Le rectorat de Paris précise que les dotations dépendent du nombre de classes ouvertes : chacune de ces « divisions » donne droit à un nombre d’heures précis, et ce barème est le même pour le privé et le public. Or elles sont souvent plus nombreuses dans le privé, à effectif total égal – et donc moins chargées. En 2021 dans les lycées généraux parisiens, le nombre moyen d’élèves par classe était ainsi de 29,7 dans le privé et de 34,2 dans le public. La proportion de classes à plus de 35 élèves était également beaucoup plus faible dans le privé sous contrat, 4 %, contre 35 % dans le public.

 

Des lycées privés mieux dotés malgré des indices de position sociale plus élevés que dans le public

 

 

D’autres déséquilibres apparaissent lorsque l’on compare les établissements en fonction de leur composition sociale. Dans le public, l’analyse montre une corrélation entre l’indice de position sociale (IPS), qui détermine le profil d’un établissement, et le niveau de dotation : les lycées les plus défavorisés de Paris – qui n’apparaissent pas dans nos graphiques car ils ont des filières technologiques – sont les mieux dotés. « Nous modulons les moyens en fonction de l’IPS, en donnant plus de marge aux établissements défavorisés », assure le rectorat. Dans la voie générale, Henri-IV, comme d’autres lycées publics privilégiés, dispose ainsi d’un H/E plus faible que Colbert, dont l’IPS est en dessous de la moyenne nationale.
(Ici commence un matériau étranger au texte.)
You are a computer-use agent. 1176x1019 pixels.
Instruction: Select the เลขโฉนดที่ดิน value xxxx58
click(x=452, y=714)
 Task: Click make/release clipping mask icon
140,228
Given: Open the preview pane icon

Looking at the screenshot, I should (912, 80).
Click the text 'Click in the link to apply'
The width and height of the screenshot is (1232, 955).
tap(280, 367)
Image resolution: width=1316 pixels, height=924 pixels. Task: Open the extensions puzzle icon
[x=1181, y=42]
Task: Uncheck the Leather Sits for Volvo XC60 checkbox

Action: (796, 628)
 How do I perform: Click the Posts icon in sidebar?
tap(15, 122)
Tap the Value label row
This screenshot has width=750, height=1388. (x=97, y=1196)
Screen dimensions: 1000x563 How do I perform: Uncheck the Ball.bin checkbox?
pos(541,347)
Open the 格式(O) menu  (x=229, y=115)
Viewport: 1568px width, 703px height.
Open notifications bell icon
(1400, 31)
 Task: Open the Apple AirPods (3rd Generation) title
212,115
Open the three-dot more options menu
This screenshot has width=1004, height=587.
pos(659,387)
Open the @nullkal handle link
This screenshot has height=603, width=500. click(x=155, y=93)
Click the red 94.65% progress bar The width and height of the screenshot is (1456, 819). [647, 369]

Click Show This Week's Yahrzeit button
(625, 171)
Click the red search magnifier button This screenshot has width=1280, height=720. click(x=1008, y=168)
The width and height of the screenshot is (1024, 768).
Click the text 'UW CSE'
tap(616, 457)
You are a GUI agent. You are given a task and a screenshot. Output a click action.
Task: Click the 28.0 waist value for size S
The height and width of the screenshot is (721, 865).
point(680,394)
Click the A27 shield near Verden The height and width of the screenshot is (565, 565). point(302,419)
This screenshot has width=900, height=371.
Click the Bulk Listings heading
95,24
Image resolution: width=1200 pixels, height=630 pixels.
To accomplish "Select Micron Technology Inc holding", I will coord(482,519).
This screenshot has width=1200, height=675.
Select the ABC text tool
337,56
Mais avec un H/E de 1,18, ce dernier reste pourtant derrière bon nombre de lycées privés très privilégiés, dont Saint-Michel-de-Picpus (1,19), l’école bilingue Jeannine-Manuel (1,25), ou encore Saint-Jean-de-Passy (1,36).


L’analyse des données auxquelles Le Monde a eu accès confirme pourtant des observations déjà tirées de l’étude des indices de position sociale : si les établissements généraux parisiens sont globalement favorisés, les lycées privés le sont davantage. Ils accueillent une population plus homogène et un nombre de boursiers bien plus faible, y compris dans les établissements d’élite. En 2021, le lycée Stanislas a, par exemple, le même IPS très élevé qu’Henri-IV, mais un public deux fois moins hétérogène socialement, et un taux de boursiers 13,5 fois inférieur – il est pourtant proportionnellement mieux doté.

 

 

Comment justifier de telles distorsions horaires alors que, dans les deux cas, les dotations sont financées par des fonds publics et attribuées selon les mêmes règles par le rectorat de Paris ? Les enseignants et chefs d’établissement, comme les responsables des réseaux d’enseignement privé que nous avons contactés se sont étonnés, soulignant des dotations à la baisse ces dernières années. Pierre de Panafieu, directeur de l’Ecole alsacienne, avance une explication qui tient, selon lui, à la « spécificité » de son établissement : « Deux lycées publics, et même deux lycées de l’enseignement catholique peuvent se partager des options, des langues, des spécialités. Nous ne pouvons pas car nous fonctionnons de manière autonome. »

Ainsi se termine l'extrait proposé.